**TASK BRIEF:**
Please retype the lines starting at the one that contains "Describe the element" and ending at the one that contains "is (326, 320).", both included, with every character unchanged.
DATA FOR PROCESSING section start
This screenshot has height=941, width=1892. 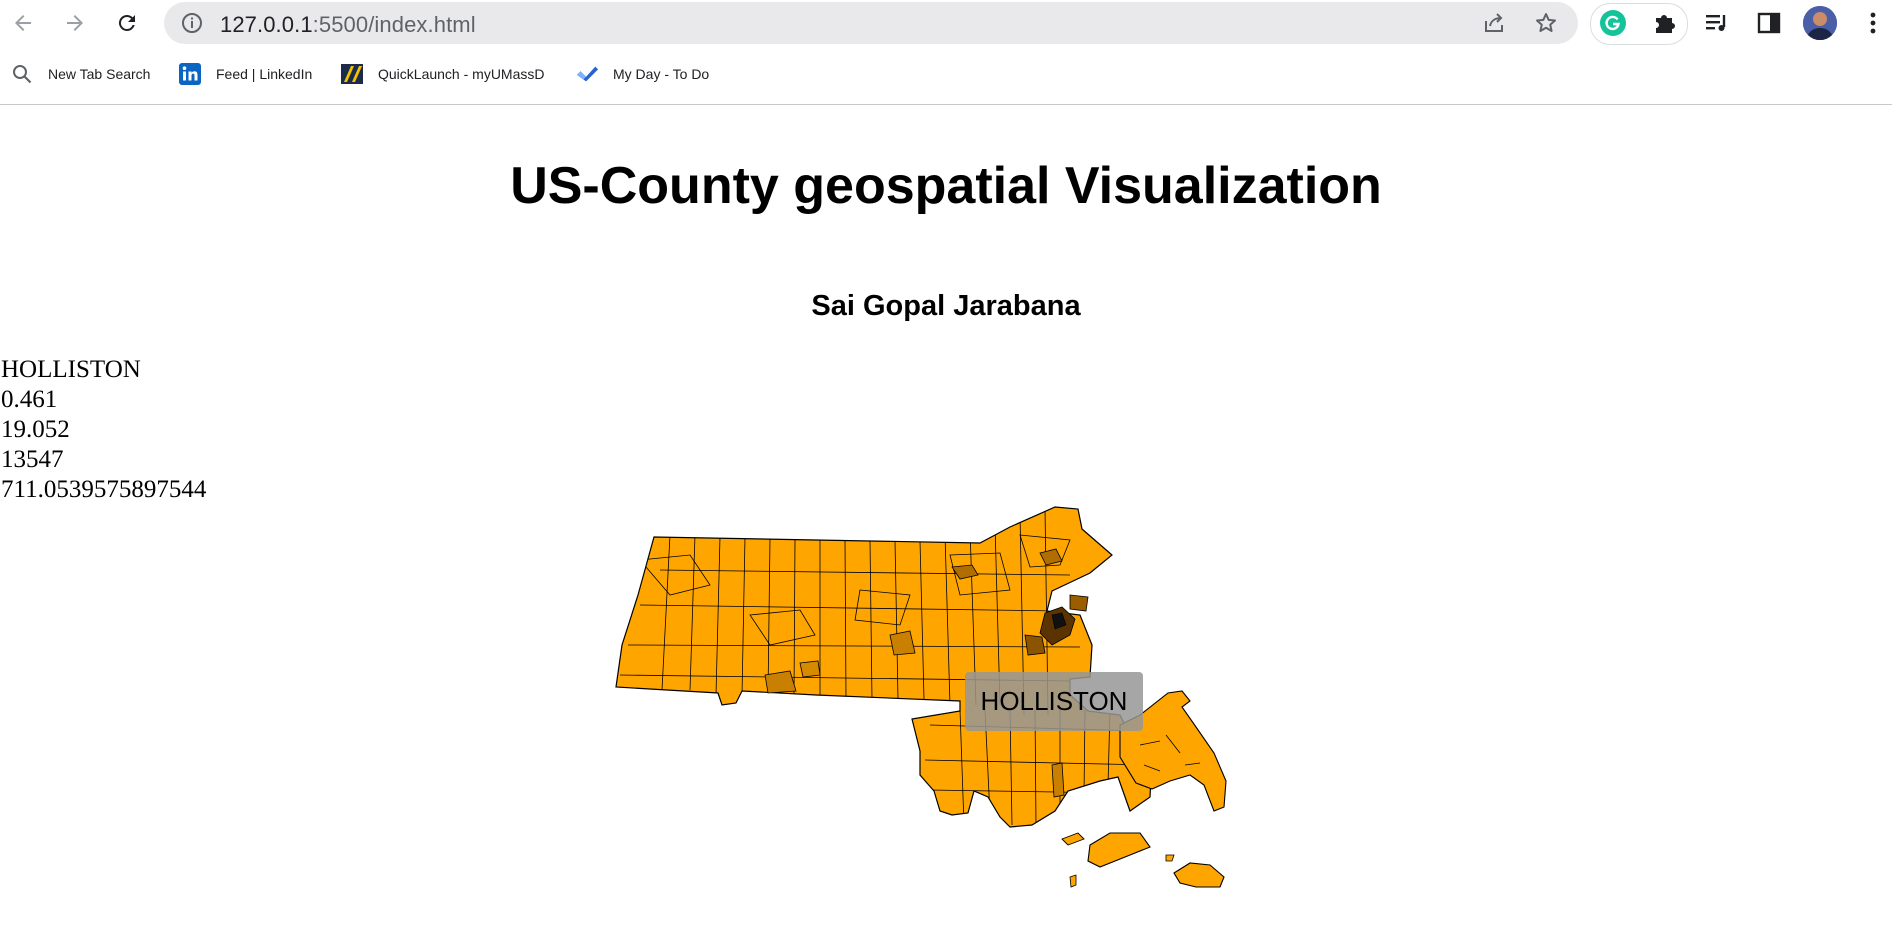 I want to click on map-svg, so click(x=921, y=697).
DATA FOR PROCESSING section end
DATA FOR PROCESSING section start
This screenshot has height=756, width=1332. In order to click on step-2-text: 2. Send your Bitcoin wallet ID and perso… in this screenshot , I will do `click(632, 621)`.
DATA FOR PROCESSING section end
DATA FOR PROCESSING section start
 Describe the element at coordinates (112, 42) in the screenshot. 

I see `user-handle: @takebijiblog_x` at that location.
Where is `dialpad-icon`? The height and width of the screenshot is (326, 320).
DATA FOR PROCESSING section end
**SOLUTION TO THIS EXERCISE:**
 Describe the element at coordinates (112, 42) in the screenshot. 

I see `user-handle: @takebijiblog_x` at that location.
Where is `dialpad-icon`? The height and width of the screenshot is (326, 320).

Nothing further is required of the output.